(What you need to do): Nothing in the records should differ when they are repeated. Restate them word for word.

(Supplied information):
*** Block opens ***
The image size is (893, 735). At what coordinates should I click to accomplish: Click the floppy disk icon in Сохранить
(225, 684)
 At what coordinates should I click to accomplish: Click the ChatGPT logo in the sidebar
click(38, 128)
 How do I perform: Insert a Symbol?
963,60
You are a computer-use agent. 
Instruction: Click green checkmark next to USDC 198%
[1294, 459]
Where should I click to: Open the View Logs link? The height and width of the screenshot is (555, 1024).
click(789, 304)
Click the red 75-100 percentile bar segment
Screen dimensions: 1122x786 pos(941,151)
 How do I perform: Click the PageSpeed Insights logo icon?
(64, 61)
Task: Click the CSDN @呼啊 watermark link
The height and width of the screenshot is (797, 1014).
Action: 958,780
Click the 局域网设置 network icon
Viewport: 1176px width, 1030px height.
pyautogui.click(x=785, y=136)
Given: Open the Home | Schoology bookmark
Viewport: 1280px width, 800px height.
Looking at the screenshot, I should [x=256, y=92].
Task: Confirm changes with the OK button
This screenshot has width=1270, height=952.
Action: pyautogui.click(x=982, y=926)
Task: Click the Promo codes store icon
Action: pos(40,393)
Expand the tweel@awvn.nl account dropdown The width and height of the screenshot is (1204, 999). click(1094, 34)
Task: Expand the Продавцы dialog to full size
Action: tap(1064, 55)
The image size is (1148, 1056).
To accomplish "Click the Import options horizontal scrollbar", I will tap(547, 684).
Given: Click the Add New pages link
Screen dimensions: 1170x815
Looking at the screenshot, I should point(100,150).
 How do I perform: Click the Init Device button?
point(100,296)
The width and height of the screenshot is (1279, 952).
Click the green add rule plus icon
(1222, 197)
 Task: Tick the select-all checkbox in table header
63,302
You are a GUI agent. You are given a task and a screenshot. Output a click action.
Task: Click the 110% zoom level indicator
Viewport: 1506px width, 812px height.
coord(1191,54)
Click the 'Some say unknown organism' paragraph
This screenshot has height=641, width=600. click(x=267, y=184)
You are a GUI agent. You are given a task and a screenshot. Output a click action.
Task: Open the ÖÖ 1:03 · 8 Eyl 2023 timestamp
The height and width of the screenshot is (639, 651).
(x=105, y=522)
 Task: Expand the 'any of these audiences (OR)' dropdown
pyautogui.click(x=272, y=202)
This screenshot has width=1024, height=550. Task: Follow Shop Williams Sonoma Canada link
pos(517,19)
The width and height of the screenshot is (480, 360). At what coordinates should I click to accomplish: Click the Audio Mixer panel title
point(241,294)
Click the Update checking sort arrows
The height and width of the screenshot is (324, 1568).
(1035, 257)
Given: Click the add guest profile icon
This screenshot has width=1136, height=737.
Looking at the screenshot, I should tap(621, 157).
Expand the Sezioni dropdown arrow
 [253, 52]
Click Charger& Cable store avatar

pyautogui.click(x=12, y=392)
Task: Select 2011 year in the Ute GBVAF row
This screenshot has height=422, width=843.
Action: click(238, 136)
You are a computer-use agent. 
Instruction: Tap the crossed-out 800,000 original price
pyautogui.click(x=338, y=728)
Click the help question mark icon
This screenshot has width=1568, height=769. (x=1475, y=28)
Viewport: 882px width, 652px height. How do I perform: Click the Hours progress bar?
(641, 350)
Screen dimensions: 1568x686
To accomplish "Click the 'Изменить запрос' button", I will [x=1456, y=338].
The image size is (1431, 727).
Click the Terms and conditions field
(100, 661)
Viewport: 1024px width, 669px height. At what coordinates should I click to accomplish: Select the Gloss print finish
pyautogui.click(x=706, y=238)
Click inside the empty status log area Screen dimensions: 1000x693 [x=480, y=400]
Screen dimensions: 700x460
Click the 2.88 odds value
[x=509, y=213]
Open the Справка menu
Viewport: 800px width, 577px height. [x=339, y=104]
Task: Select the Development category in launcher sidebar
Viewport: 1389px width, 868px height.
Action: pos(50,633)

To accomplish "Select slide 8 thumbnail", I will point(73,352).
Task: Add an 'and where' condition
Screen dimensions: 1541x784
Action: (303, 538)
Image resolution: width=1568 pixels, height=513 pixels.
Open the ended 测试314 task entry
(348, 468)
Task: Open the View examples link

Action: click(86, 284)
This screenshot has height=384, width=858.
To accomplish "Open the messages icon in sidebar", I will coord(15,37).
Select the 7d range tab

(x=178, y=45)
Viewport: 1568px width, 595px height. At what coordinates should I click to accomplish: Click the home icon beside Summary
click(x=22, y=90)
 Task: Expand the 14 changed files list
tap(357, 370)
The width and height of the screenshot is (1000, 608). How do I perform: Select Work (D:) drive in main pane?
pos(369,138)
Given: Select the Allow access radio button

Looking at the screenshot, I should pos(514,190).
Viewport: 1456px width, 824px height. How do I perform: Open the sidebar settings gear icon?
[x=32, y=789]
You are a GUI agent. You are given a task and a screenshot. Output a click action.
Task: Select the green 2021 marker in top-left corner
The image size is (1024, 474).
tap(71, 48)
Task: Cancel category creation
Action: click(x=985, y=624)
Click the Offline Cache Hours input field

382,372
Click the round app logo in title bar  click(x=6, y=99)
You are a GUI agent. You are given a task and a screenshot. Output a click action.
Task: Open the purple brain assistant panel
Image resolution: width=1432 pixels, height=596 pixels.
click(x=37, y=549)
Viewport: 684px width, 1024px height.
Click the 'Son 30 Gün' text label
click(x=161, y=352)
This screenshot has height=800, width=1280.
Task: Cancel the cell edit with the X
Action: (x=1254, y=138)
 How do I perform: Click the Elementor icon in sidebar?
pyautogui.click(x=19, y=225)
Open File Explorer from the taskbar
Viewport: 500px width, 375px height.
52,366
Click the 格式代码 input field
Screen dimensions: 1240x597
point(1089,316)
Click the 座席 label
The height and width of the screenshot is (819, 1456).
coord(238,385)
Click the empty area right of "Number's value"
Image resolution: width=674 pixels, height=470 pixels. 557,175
*** Block closes ***
(Finished exercise):
The image size is (893, 735). At what coordinates should I click to accomplish: Click the floppy disk icon in Сохранить
(225, 684)
 At what coordinates should I click to accomplish: Click the ChatGPT logo in the sidebar
click(38, 128)
 How do I perform: Insert a Symbol?
963,60
You are a computer-use agent. 
Instruction: Click green checkmark next to USDC 198%
[1294, 459]
Where should I click to: Open the View Logs link? The height and width of the screenshot is (555, 1024).
click(789, 304)
Click the red 75-100 percentile bar segment
Screen dimensions: 1122x786 pos(941,151)
 How do I perform: Click the PageSpeed Insights logo icon?
(64, 61)
Task: Click the CSDN @呼啊 watermark link
The height and width of the screenshot is (797, 1014).
Action: 958,780
Click the 局域网设置 network icon
Viewport: 1176px width, 1030px height.
pyautogui.click(x=785, y=136)
Given: Open the Home | Schoology bookmark
Viewport: 1280px width, 800px height.
Looking at the screenshot, I should [x=256, y=92].
Task: Confirm changes with the OK button
This screenshot has width=1270, height=952.
Action: pyautogui.click(x=982, y=926)
Task: Click the Promo codes store icon
Action: pos(40,393)
Expand the tweel@awvn.nl account dropdown The width and height of the screenshot is (1204, 999). click(1094, 34)
Task: Expand the Продавцы dialog to full size
Action: tap(1064, 55)
The image size is (1148, 1056).
To accomplish "Click the Import options horizontal scrollbar", I will tap(547, 684).
Given: Click the Add New pages link
Screen dimensions: 1170x815
Looking at the screenshot, I should point(100,150).
 How do I perform: Click the Init Device button?
point(100,296)
The width and height of the screenshot is (1279, 952).
Click the green add rule plus icon
(1222, 197)
 Task: Tick the select-all checkbox in table header
63,302
You are a GUI agent. You are given a task and a screenshot. Output a click action.
Task: Click the 110% zoom level indicator
Viewport: 1506px width, 812px height.
coord(1191,54)
Click the 'Some say unknown organism' paragraph
This screenshot has height=641, width=600. click(x=267, y=184)
You are a GUI agent. You are given a task and a screenshot. Output a click action.
Task: Open the ÖÖ 1:03 · 8 Eyl 2023 timestamp
The height and width of the screenshot is (639, 651).
(x=105, y=522)
 Task: Expand the 'any of these audiences (OR)' dropdown
pyautogui.click(x=272, y=202)
This screenshot has width=1024, height=550. Task: Follow Shop Williams Sonoma Canada link
pos(517,19)
The width and height of the screenshot is (480, 360). At what coordinates should I click to accomplish: Click the Audio Mixer panel title
point(241,294)
Click the Update checking sort arrows
The height and width of the screenshot is (324, 1568).
(1035, 257)
Given: Click the add guest profile icon
This screenshot has width=1136, height=737.
Looking at the screenshot, I should tap(621, 157).
Expand the Sezioni dropdown arrow
 [253, 52]
Click Charger& Cable store avatar

pyautogui.click(x=12, y=392)
Task: Select 2011 year in the Ute GBVAF row
This screenshot has height=422, width=843.
Action: click(238, 136)
You are a computer-use agent. 
Instruction: Tap the crossed-out 800,000 original price
pyautogui.click(x=338, y=728)
Click the help question mark icon
This screenshot has width=1568, height=769. (x=1475, y=28)
Viewport: 882px width, 652px height. How do I perform: Click the Hours progress bar?
(641, 350)
Screen dimensions: 1568x686
To accomplish "Click the 'Изменить запрос' button", I will [x=1456, y=338].
The image size is (1431, 727).
Click the Terms and conditions field
(100, 661)
Viewport: 1024px width, 669px height. At what coordinates should I click to accomplish: Select the Gloss print finish
pyautogui.click(x=706, y=238)
Click inside the empty status log area Screen dimensions: 1000x693 [x=480, y=400]
Screen dimensions: 700x460
Click the 2.88 odds value
[x=509, y=213]
Open the Справка menu
Viewport: 800px width, 577px height. [x=339, y=104]
Task: Select the Development category in launcher sidebar
Viewport: 1389px width, 868px height.
Action: pos(50,633)

To accomplish "Select slide 8 thumbnail", I will point(73,352).
Task: Add an 'and where' condition
Screen dimensions: 1541x784
Action: (303, 538)
Image resolution: width=1568 pixels, height=513 pixels.
Open the ended 测试314 task entry
(348, 468)
Task: Open the View examples link

Action: click(86, 284)
This screenshot has height=384, width=858.
To accomplish "Open the messages icon in sidebar", I will coord(15,37).
Select the 7d range tab

(x=178, y=45)
Viewport: 1568px width, 595px height. At what coordinates should I click to accomplish: Click the home icon beside Summary
click(x=22, y=90)
 Task: Expand the 14 changed files list
tap(357, 370)
The width and height of the screenshot is (1000, 608). How do I perform: Select Work (D:) drive in main pane?
pos(369,138)
Given: Select the Allow access radio button

Looking at the screenshot, I should pos(514,190).
Viewport: 1456px width, 824px height. How do I perform: Open the sidebar settings gear icon?
[x=32, y=789]
You are a GUI agent. You are given a task and a screenshot. Output a click action.
Task: Select the green 2021 marker in top-left corner
The image size is (1024, 474).
tap(71, 48)
Task: Cancel category creation
Action: click(x=985, y=624)
Click the Offline Cache Hours input field

382,372
Click the round app logo in title bar  click(x=6, y=99)
You are a GUI agent. You are given a task and a screenshot. Output a click action.
Task: Open the purple brain assistant panel
Image resolution: width=1432 pixels, height=596 pixels.
click(x=37, y=549)
Viewport: 684px width, 1024px height.
Click the 'Son 30 Gün' text label
click(x=161, y=352)
This screenshot has height=800, width=1280.
Task: Cancel the cell edit with the X
Action: (x=1254, y=138)
 How do I perform: Click the Elementor icon in sidebar?
pyautogui.click(x=19, y=225)
Open File Explorer from the taskbar
Viewport: 500px width, 375px height.
52,366
Click the 格式代码 input field
Screen dimensions: 1240x597
point(1089,316)
Click the 座席 label
The height and width of the screenshot is (819, 1456).
coord(238,385)
Click the empty area right of "Number's value"
Image resolution: width=674 pixels, height=470 pixels. 557,175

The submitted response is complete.